→ Input material
════════════════

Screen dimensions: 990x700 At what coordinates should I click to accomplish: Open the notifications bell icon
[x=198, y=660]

════════════════

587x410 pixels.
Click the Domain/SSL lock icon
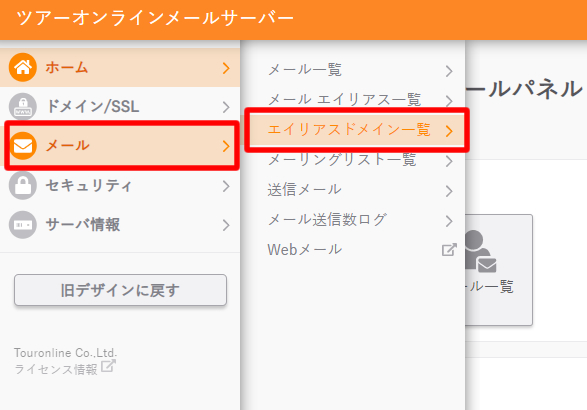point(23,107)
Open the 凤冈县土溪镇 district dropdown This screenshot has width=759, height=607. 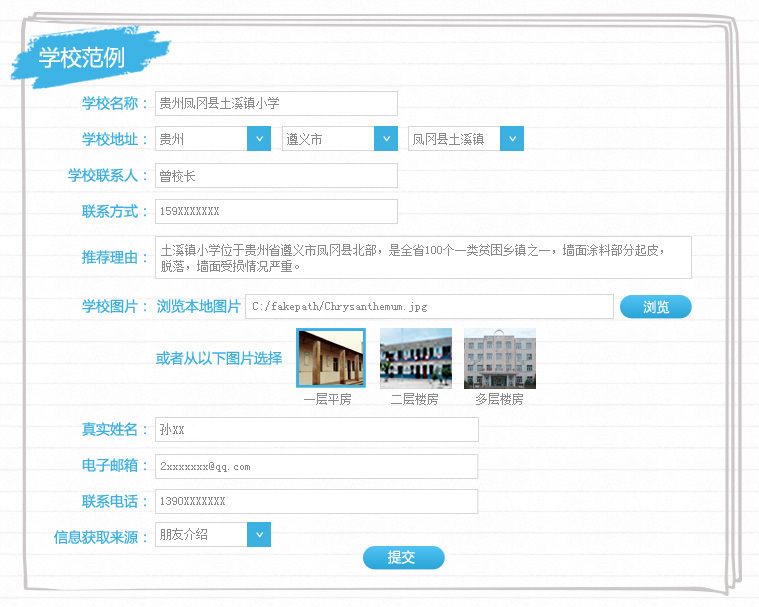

════════════════

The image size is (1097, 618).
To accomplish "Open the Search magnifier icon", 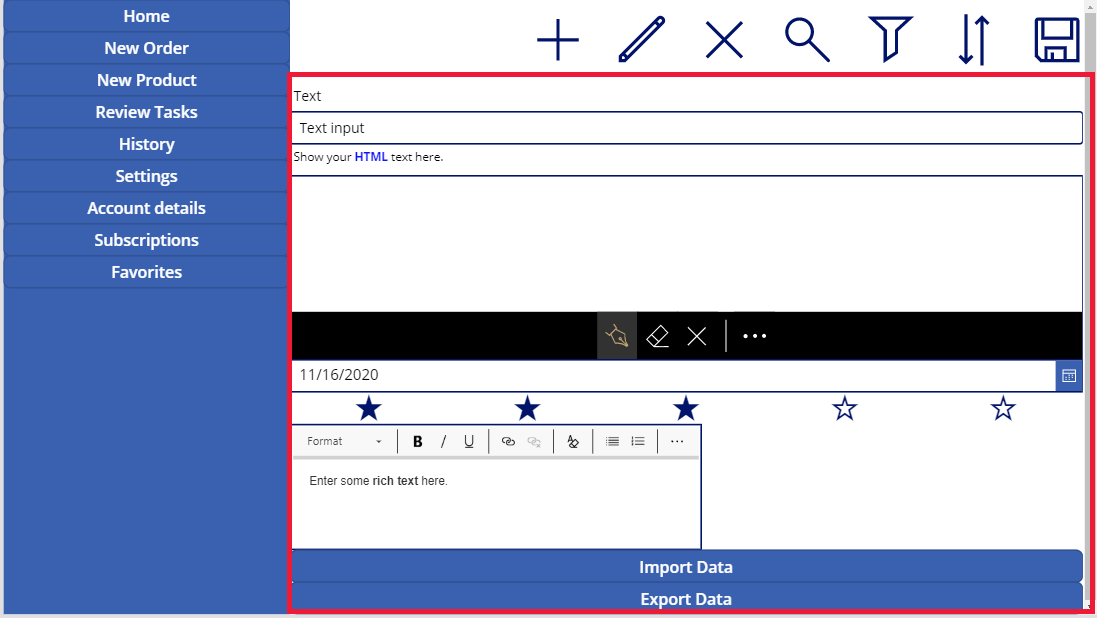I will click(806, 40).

════════════════

→ Directions
Exercise for the records above: copy only the lines from the one with "Click the Domain/SSL lock icon" to the one with "Open the 凤冈县土溪镇", both ends kept, and drop the pictures.

→ Solution below
Click the Domain/SSL lock icon
point(23,107)
Open the 凤冈县土溪镇 district dropdown This screenshot has width=759, height=607. 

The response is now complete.